**TASK**
Please transcribe the line with "Instruction: Click the Setup gears icon" and the lines after it through the end of the listing below, keeping both ends and nothing more.

**RECORDS FOR THIS EXERCISE**

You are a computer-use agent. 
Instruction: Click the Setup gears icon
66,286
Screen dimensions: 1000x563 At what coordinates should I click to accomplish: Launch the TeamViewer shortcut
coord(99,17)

**SOLUTION**
Instruction: Click the Setup gears icon
66,286
Screen dimensions: 1000x563 At what coordinates should I click to accomplish: Launch the TeamViewer shortcut
coord(99,17)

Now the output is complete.